_What is needed_: Only the lines from the one holding "Instruction: Click the orange Search button" to the end of the data should be echoed, exactly as they appear, minus the pictures.

◆ ◆ ◆ ◆ ◆

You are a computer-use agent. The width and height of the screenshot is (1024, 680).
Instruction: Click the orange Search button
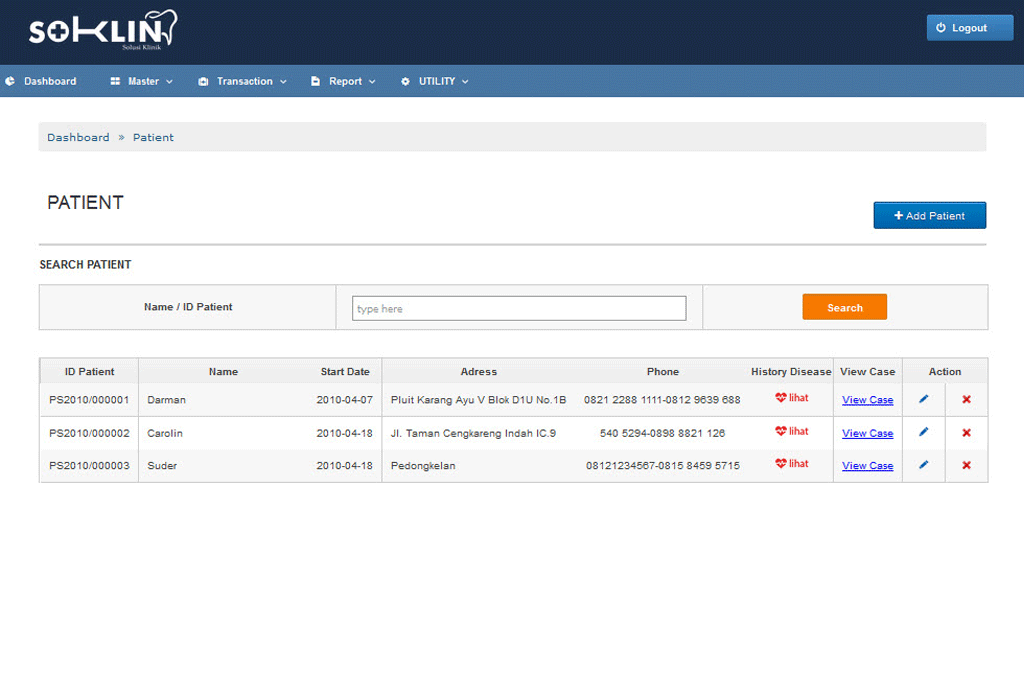tap(844, 308)
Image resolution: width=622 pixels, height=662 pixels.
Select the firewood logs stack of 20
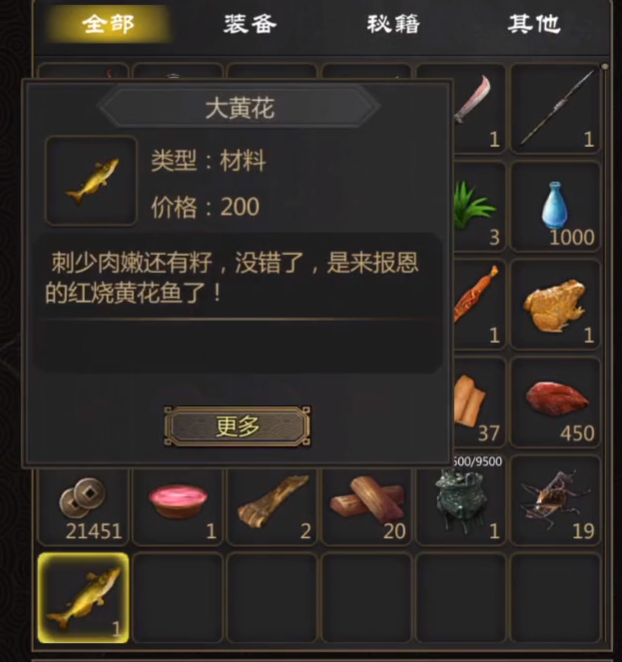click(x=366, y=505)
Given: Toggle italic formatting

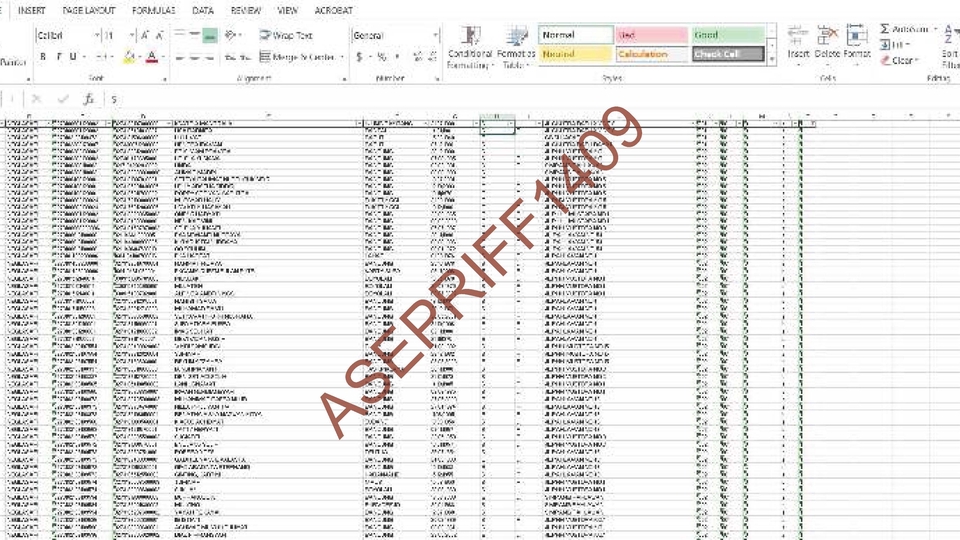Looking at the screenshot, I should click(58, 57).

◆ ◆ ◆ ◆ ◆

_Answer for the task_:
Instruction: Click the orange Search button
tap(844, 308)
Image resolution: width=622 pixels, height=662 pixels.
Select the firewood logs stack of 20
click(x=366, y=505)
Given: Toggle italic formatting

Looking at the screenshot, I should click(58, 57).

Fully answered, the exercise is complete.